XGBoost: A scalable tree boosting system

Abstract

Tree boosting is a highly effective and widely used machine learning method. In this paper, we describe a scalable end-to-end tree boosting system called XGBoost, which is used widely by data scientists to achieve state-of-the-art results on many machine learning challenges. We propose a novel sparsity-aware algorithm for sparse data and weighted quantile sketch for approximate tree learning. More importantly, we provide insights on cache access patterns, data compression and sharding to build a scalable tree boosting system. By combining these insights, XGBoost scales beyond billions of examples using far fewer resources than existing systems.

Notes

A lot of the notes are taken from XGBoost's tutorial.

Gradient Boosting is a ML technique that takes a number of weak learners and combines them into a single strong learner.
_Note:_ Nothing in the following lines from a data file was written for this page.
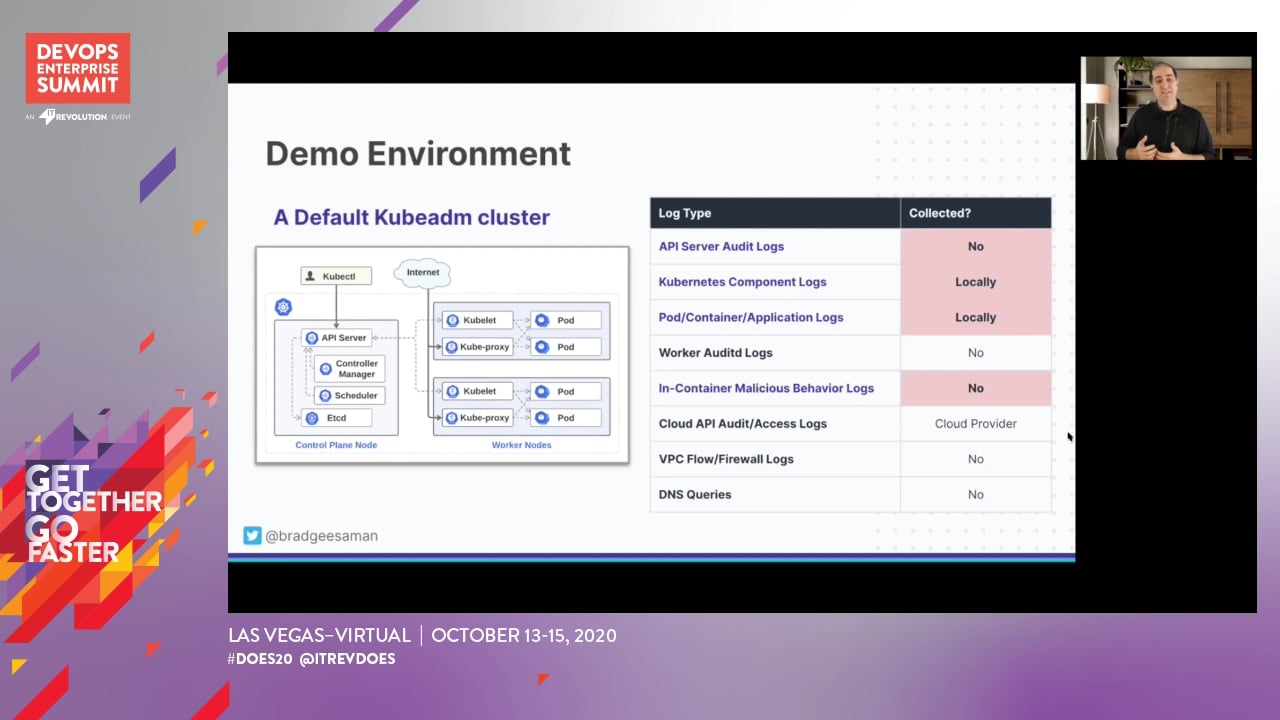Image resolution: width=1280 pixels, height=720 pixels.
Task: Click the Collected? column header
Action: (939, 213)
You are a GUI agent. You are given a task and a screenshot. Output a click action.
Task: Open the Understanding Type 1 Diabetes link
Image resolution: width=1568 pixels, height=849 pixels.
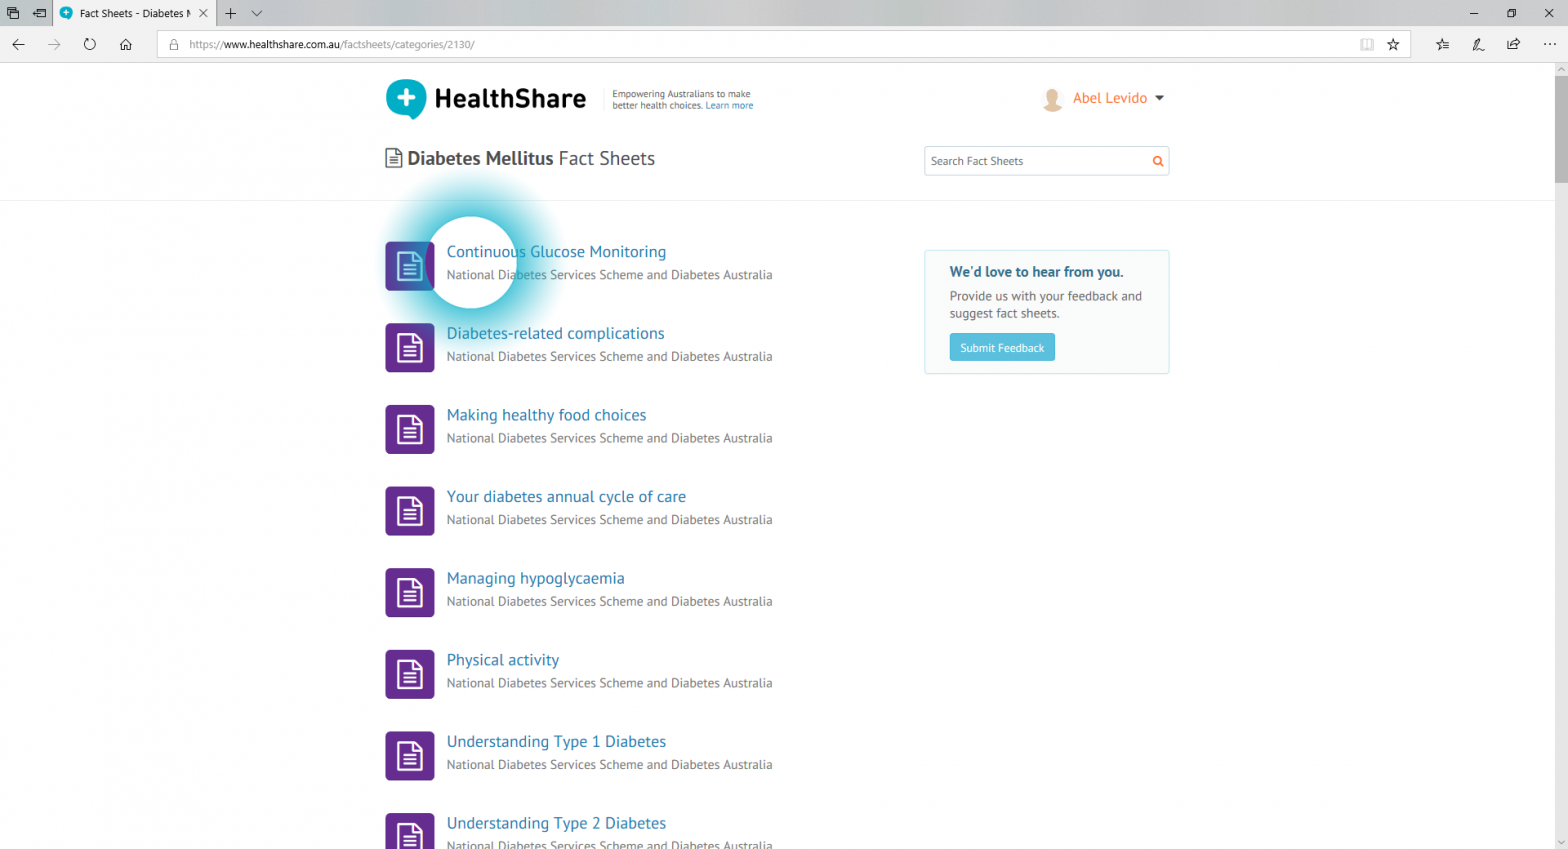point(556,742)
Gradient Boosted Trees are a subset of the general problem that applies gradient boosting to trees. XGBoost uses tree ensembles, which are sets of classification and regression trees (CART). In a CART model, we create a series of trees that split the sample based on their features into different leaves, and assign each leaf a different score.

The trees try to complement each other. The complexity of the trees are defined as \(\Omega(f) = \gamma T + \frac{1}{2} \lambda \sum_{j=1}^T w_j^2\), where \(w_j\) is the weight of each leaf, and \(T\) is the number of leaves.

XGBoost implements this algorithm and has been particularly successful, being used in many successful Kaggle competitions. XGBoost is extremely fast due to a series of algorithmic tricks. The paper reviews these tricks.